Quindi se piange, delle due l'una: o finge o fa sul serio e di
conseguenza è inadatto alla carica. Fin qui Machiavelli, che conosceva e
rispettava la cultura e l’antropologia degli antichi romani e del mondo classico, dove il dolore, e le sue manifestazioni, erano un fatto
pubblico. Né eroi né antieroi. Si usava così.
Diciamo che, per farla breve, le
lacrime in politica sono state riscoperte nel Novecento, con radici
profonde nella cultura romantica dell’antieroe ottocentesco (per alcuni
tardo ottocentesco), poi ripresa e volgarizzata da Hollywood. E qui
arriviamo, finalmente, alle lacrime di Obama.

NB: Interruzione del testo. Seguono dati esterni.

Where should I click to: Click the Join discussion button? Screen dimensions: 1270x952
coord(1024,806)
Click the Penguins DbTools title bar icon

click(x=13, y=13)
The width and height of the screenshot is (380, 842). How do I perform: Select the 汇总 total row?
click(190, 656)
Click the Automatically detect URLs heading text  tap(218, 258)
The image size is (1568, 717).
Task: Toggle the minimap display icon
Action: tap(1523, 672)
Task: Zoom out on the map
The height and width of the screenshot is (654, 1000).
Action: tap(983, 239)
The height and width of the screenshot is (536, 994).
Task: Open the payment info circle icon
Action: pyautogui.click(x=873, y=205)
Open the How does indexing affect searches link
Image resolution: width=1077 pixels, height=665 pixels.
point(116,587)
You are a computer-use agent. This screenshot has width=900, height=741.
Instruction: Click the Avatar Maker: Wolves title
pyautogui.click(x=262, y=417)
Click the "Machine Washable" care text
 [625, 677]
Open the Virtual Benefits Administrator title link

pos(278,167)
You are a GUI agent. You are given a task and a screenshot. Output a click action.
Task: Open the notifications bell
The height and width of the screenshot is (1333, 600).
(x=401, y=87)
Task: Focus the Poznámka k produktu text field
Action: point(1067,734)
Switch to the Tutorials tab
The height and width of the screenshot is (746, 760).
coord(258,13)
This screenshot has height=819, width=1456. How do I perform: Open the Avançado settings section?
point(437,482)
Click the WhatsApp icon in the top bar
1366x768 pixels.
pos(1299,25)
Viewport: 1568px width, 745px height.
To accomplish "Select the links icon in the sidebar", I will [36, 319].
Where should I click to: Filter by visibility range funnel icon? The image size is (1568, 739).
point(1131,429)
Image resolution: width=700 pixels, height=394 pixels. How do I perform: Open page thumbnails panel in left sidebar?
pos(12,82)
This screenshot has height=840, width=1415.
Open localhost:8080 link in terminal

Fingeva? Faceva sul serio? Difficile dire,
culturalmente è un rigido liberal, imbevuto di radicalismo civile, che
confida nel potere federale. Quindi può darsi che si sia realmente
commosso, nel nome di una causa, quella del controllo delle armi, in cui crede
fermamente. Non va però dimenticato che Obama è un Presidente che piace
alla gente che piace: Hollywood in testa. E abbastanza abile nel
gestire la sua figura, secondo criteri da largo pubblico (Frank Furedi, in generale, parla addirittura di "stile politico terapeutico": l'antieroe fragile al centro di una politica intesa come gruppo di supporto...). Obama
sa - o comunque gli dicono - che a una certa America, non solo
liberal, quella che affolla i cinema e si beve i serial, gli
antieroi piacciono, e si regola di conseguenza.
Concludendo, fingeva? O faceva sul
serio? Ripetiamo, difficile giudicare. Diciamo che la politica è un impasto,
come qualcuno ha rilevato, di sangue e merda. E pure di lacrime.